YOUR ASSIGNMENT -
Wherever a line below holds the word "date", copy that line.

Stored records
——————————

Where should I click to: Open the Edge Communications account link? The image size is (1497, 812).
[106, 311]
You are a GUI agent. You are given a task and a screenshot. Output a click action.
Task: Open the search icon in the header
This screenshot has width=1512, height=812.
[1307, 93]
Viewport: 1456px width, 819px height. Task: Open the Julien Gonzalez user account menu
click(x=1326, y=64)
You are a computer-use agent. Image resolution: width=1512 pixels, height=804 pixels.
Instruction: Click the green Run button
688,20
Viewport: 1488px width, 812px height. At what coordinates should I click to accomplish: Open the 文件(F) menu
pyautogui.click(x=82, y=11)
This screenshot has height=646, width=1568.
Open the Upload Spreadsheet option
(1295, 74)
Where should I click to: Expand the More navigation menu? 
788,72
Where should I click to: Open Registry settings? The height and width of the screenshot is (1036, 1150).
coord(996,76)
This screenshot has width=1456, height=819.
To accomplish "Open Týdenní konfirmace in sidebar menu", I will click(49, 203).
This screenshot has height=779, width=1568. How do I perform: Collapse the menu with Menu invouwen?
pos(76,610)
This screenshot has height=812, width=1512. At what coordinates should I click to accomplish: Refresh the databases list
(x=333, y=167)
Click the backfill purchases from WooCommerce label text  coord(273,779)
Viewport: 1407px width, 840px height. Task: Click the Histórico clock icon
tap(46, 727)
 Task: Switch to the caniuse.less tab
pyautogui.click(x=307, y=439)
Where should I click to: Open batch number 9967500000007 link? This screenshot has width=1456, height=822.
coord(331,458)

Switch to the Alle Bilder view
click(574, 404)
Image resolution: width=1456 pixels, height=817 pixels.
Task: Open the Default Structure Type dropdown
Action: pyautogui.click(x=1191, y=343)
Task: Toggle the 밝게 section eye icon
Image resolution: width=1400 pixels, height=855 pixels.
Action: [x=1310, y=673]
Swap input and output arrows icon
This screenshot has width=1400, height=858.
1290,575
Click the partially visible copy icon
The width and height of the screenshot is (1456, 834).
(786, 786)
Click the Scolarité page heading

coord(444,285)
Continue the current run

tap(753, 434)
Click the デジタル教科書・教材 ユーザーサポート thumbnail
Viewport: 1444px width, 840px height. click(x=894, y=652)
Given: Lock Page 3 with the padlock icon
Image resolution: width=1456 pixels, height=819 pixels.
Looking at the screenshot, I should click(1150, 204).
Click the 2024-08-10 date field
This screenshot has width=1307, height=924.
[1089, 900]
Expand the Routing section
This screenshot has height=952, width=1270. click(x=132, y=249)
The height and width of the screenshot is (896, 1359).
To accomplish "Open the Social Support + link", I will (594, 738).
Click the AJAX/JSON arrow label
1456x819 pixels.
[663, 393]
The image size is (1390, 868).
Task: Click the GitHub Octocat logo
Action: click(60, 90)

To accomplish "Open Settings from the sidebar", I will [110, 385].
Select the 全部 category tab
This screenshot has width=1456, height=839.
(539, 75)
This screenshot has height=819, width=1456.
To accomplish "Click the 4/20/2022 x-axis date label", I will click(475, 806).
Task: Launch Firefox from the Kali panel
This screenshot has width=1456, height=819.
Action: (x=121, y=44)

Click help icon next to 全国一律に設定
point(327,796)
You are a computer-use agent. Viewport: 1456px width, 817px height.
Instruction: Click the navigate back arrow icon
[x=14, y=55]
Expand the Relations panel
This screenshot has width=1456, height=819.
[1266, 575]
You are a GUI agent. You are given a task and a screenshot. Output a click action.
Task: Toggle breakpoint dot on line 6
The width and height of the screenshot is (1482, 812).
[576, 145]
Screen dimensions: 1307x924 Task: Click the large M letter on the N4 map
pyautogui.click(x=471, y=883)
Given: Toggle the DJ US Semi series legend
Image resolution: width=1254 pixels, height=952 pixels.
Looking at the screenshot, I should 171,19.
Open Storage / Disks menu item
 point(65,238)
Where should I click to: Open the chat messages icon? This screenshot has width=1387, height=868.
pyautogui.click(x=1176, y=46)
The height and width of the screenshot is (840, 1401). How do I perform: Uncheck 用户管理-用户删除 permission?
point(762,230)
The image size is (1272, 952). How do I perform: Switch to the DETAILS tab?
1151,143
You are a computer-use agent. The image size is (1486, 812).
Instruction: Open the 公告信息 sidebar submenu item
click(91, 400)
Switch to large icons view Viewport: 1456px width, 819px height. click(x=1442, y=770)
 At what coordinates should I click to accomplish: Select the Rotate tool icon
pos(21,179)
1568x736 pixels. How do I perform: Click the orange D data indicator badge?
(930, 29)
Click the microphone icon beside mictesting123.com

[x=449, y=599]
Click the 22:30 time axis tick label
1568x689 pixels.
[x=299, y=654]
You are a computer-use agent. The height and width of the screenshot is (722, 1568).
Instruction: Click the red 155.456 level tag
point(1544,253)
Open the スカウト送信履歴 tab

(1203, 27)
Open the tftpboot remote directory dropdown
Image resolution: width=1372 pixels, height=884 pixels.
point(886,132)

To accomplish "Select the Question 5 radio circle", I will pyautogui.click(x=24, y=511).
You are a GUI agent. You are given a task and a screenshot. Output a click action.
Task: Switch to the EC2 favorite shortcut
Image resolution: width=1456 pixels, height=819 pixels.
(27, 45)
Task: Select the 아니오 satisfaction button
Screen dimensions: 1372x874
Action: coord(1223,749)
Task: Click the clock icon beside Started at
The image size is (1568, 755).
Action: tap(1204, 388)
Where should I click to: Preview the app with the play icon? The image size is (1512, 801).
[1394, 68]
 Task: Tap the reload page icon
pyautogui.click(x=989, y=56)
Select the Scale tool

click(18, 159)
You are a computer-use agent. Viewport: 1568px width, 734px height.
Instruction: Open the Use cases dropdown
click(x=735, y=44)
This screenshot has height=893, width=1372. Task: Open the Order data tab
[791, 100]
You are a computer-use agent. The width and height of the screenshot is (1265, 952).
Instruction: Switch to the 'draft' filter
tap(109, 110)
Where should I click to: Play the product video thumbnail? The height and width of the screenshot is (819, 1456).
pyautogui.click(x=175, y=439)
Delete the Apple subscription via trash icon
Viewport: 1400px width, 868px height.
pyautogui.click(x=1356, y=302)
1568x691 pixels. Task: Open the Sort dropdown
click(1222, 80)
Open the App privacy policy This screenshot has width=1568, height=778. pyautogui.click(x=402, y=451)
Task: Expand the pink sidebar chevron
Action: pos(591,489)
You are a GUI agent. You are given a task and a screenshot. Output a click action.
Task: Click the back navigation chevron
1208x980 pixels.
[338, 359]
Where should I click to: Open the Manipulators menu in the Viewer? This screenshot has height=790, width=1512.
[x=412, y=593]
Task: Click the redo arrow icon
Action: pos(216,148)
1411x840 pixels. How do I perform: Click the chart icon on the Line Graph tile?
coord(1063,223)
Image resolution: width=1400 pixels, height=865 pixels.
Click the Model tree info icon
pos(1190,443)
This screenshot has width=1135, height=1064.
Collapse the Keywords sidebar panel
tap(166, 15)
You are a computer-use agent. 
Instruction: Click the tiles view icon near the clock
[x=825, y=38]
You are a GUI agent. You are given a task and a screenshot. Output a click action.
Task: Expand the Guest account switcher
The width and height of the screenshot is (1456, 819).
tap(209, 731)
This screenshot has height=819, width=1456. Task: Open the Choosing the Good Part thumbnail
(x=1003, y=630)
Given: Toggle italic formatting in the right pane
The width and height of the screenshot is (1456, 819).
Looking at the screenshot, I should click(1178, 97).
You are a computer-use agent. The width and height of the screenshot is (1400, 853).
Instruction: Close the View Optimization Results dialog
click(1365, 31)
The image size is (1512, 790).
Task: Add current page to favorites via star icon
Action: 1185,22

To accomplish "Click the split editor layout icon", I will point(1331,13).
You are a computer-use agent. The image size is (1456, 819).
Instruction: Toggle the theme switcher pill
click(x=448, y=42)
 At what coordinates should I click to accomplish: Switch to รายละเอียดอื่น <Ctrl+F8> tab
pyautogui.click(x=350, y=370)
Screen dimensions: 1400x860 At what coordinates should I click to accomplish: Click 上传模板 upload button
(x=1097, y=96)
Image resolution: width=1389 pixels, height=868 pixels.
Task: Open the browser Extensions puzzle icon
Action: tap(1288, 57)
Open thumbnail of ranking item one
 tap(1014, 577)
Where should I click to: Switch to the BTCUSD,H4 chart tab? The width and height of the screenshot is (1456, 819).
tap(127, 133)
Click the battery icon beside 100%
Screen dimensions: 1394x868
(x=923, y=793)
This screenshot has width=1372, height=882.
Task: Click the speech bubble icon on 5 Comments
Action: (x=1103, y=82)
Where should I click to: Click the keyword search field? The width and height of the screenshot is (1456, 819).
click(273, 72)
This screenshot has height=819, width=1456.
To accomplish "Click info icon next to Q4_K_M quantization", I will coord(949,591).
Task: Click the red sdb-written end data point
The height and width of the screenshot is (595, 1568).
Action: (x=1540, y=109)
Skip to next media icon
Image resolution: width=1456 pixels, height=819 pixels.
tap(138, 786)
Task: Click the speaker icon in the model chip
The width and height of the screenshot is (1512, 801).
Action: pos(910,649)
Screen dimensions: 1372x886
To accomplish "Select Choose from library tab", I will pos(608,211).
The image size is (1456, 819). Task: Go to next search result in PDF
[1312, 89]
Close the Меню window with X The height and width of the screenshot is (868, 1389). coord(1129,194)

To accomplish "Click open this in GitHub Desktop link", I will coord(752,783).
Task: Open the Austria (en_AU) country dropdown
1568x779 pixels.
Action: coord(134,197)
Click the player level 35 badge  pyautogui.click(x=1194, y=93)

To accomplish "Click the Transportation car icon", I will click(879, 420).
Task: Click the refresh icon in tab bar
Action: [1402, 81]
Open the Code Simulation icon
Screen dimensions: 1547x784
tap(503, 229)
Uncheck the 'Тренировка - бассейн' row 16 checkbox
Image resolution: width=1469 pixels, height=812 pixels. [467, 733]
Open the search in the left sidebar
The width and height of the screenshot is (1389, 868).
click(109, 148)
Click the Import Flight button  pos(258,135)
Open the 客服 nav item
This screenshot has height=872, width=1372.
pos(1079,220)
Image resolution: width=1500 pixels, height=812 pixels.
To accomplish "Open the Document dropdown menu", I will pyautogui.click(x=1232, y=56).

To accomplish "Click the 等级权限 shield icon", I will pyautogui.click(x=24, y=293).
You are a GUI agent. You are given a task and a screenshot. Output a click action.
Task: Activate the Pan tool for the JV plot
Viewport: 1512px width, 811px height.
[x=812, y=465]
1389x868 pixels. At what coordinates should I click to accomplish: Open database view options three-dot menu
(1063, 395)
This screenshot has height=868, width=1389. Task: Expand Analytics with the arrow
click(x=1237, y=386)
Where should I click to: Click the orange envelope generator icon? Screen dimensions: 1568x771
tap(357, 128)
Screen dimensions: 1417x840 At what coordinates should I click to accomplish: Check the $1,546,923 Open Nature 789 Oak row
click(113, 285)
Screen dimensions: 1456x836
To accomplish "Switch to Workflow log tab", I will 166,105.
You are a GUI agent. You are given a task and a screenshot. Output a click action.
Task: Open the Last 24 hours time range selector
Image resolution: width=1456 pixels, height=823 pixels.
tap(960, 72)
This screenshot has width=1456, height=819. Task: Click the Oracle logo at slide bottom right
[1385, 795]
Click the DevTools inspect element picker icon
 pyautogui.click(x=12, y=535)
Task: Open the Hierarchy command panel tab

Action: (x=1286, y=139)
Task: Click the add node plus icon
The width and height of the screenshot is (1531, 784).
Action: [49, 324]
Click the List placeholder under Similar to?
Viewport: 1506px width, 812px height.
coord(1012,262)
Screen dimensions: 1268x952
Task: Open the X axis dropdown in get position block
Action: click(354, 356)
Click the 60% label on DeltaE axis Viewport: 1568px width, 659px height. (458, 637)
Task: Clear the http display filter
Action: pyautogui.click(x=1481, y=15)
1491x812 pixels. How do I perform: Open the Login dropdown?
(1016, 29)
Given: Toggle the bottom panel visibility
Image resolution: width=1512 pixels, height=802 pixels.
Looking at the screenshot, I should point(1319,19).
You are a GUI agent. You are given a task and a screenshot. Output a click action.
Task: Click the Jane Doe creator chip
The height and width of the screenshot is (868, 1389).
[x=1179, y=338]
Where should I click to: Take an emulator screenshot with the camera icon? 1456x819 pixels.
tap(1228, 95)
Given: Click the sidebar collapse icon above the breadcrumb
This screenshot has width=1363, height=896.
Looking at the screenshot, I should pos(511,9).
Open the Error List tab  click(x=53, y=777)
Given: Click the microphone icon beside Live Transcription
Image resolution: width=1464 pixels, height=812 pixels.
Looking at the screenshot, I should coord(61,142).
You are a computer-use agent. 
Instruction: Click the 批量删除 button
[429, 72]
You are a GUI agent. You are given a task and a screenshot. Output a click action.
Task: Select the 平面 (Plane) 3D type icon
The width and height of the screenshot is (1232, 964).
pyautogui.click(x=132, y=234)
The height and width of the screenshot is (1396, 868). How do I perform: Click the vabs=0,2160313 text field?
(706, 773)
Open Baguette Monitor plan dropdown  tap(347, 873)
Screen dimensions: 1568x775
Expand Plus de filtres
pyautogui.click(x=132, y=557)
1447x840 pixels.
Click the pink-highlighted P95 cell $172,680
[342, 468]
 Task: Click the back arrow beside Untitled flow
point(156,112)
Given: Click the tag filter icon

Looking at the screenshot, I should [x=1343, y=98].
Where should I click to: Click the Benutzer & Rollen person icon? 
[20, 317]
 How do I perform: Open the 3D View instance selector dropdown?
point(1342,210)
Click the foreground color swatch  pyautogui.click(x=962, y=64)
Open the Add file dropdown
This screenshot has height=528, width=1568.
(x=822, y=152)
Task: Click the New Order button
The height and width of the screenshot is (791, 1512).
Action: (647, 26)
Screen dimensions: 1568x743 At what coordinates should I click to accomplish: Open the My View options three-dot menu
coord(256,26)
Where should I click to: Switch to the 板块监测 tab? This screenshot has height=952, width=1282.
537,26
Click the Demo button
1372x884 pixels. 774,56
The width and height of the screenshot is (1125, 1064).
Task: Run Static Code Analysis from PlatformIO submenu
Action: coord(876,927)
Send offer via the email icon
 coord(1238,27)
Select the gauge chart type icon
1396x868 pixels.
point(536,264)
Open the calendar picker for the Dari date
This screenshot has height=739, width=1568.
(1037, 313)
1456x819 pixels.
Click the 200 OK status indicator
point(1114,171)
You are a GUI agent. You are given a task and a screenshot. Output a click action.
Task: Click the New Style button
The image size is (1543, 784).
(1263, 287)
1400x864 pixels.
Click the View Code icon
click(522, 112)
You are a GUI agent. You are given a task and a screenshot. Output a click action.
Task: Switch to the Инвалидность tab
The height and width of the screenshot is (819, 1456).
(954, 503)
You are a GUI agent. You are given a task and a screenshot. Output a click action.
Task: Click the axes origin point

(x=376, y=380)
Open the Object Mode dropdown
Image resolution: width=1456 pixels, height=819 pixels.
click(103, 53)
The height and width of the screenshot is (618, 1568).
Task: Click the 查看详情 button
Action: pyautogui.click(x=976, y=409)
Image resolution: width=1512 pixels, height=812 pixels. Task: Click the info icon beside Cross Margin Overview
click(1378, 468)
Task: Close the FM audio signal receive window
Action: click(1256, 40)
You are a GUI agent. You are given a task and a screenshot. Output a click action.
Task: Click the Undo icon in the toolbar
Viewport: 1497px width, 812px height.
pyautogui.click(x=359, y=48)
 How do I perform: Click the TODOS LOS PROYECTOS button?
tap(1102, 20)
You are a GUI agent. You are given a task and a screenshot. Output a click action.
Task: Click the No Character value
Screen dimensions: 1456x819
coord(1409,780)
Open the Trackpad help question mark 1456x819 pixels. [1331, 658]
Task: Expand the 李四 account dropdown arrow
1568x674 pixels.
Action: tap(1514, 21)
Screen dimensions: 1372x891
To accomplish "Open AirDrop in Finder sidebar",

——————————

RESPONSE TO THIS EXERCISE -
Click the 2024-08-10 date field
To accomplish "Click the 4/20/2022 x-axis date label", I will click(475, 806).
Open the calendar picker for the Dari date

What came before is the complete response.